# [ASSIGNMENT]
Using the listing below, extract each line that has the word "will" in it.

--- EXTRACTED DATA Enclosed Below ---

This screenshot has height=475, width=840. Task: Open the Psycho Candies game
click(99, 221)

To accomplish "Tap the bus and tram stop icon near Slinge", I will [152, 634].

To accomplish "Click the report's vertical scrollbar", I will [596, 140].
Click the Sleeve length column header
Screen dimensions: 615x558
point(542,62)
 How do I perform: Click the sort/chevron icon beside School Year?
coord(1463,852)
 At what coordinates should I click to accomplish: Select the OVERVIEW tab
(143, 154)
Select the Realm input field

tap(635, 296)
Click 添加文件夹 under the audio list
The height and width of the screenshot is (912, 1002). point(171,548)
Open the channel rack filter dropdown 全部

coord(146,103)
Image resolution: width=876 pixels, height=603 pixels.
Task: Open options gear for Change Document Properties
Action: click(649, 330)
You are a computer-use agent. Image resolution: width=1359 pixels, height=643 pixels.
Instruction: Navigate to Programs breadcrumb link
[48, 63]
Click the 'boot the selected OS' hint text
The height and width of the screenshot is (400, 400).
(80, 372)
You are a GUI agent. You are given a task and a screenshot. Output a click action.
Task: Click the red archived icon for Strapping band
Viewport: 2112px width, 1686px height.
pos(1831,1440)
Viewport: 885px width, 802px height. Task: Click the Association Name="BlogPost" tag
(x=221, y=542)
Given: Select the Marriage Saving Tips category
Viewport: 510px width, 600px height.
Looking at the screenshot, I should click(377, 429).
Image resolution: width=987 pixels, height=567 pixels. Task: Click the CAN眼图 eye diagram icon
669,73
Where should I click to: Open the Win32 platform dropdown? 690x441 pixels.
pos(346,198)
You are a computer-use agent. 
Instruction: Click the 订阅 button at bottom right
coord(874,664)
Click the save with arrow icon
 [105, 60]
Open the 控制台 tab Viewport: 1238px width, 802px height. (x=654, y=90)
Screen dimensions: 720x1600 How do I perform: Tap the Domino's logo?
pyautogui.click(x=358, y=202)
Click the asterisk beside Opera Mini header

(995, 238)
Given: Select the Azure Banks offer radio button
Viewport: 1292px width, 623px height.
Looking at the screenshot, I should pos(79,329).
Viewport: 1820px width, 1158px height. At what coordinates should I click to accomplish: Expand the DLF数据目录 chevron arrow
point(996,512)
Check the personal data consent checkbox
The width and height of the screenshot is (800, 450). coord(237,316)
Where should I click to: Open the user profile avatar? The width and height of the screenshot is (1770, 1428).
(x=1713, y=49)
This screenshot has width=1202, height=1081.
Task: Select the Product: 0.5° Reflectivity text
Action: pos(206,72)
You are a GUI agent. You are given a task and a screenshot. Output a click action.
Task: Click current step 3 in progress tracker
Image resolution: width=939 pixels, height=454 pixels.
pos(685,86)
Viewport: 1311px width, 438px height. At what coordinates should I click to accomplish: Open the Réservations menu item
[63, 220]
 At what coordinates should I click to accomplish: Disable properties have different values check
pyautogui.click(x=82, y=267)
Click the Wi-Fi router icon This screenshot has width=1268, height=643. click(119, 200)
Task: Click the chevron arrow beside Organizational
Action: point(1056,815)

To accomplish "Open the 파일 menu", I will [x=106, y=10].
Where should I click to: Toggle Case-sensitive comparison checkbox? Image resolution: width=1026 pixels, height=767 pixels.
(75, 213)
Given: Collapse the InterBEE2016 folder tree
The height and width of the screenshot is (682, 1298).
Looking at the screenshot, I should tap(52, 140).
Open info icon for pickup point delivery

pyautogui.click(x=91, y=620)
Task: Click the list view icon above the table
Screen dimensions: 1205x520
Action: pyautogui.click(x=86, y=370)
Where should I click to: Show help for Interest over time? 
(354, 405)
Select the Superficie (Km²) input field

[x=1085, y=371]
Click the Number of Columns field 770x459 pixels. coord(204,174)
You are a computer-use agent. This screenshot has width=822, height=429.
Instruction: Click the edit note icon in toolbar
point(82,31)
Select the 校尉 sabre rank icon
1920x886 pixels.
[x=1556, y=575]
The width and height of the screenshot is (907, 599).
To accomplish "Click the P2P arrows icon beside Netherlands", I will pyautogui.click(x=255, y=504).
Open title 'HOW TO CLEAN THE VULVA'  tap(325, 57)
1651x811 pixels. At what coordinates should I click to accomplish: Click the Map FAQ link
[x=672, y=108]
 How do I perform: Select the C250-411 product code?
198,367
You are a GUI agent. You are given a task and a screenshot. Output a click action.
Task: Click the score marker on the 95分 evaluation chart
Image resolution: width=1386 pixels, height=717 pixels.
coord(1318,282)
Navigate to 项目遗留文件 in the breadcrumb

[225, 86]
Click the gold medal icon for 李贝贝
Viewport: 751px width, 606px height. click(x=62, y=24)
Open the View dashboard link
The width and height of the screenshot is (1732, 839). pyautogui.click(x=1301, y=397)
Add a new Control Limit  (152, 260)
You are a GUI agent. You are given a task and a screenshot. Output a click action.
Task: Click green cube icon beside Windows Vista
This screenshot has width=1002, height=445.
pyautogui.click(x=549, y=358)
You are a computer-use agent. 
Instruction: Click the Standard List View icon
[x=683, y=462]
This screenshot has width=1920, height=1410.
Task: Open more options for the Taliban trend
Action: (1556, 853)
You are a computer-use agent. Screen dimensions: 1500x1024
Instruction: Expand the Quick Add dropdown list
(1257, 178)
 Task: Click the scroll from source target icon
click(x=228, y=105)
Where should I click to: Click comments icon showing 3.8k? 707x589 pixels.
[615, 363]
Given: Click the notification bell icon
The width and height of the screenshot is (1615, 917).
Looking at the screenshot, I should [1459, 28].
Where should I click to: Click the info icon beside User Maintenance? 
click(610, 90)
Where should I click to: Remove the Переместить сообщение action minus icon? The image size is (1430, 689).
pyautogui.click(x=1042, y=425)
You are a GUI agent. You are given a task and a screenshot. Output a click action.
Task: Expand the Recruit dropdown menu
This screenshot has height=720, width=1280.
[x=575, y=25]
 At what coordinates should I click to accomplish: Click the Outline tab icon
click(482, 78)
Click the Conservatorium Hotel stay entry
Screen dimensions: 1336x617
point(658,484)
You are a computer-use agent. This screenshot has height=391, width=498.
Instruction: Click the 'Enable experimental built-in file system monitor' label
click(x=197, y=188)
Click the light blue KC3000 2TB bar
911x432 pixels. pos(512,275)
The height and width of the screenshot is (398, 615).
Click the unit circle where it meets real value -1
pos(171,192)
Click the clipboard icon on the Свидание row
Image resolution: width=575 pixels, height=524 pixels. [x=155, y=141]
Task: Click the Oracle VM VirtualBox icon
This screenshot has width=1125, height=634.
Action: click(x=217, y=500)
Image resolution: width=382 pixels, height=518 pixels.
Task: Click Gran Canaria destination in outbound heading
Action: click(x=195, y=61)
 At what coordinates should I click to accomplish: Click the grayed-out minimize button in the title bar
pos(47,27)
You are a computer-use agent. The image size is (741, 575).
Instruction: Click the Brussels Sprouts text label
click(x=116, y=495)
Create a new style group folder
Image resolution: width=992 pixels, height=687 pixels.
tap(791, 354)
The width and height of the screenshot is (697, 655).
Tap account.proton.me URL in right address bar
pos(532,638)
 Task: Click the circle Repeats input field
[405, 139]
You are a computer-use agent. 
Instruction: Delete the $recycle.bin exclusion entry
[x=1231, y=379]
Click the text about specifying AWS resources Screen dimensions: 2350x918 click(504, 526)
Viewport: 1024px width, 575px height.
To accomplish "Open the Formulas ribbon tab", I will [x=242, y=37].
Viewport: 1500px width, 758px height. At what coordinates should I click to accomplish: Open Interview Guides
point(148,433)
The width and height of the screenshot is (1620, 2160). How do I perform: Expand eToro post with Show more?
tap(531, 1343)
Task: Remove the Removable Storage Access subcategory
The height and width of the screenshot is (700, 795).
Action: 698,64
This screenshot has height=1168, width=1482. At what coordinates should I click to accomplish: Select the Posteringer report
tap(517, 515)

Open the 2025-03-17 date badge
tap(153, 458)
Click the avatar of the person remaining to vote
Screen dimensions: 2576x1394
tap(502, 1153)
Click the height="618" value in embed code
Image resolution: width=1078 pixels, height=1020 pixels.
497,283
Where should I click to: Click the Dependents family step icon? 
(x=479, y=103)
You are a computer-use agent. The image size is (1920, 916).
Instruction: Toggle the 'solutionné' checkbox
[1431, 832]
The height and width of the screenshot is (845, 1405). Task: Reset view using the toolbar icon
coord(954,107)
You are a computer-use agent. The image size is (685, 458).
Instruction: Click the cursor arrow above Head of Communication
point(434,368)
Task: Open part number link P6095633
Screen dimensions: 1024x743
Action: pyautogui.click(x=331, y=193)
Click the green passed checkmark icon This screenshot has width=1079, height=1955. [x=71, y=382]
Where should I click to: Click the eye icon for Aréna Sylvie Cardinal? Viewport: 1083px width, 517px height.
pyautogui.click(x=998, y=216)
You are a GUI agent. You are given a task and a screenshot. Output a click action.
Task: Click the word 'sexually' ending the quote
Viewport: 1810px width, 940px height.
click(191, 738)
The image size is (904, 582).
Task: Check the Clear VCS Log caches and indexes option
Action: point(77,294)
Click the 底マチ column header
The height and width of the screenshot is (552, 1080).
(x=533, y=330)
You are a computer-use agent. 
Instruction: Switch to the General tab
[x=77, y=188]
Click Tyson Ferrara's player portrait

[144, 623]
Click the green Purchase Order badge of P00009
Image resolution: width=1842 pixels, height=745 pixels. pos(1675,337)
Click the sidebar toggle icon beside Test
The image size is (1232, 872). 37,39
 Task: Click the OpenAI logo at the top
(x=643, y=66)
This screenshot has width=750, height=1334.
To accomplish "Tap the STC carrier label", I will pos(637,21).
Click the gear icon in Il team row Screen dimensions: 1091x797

--- End of Enclosed EXTRACTED DATA ---

# [REPLY]
To accomplish "Tap the bus and tram stop icon near Slinge", I will [152, 634].
To accomplish "Click the report's vertical scrollbar", I will [596, 140].
To accomplish "Open the 파일 menu", I will [x=106, y=10].
To accomplish "Click the P2P arrows icon beside Netherlands", I will pyautogui.click(x=255, y=504).
To accomplish "Open the Formulas ribbon tab", I will [x=242, y=37].
To accomplish "Tap the STC carrier label", I will pos(637,21).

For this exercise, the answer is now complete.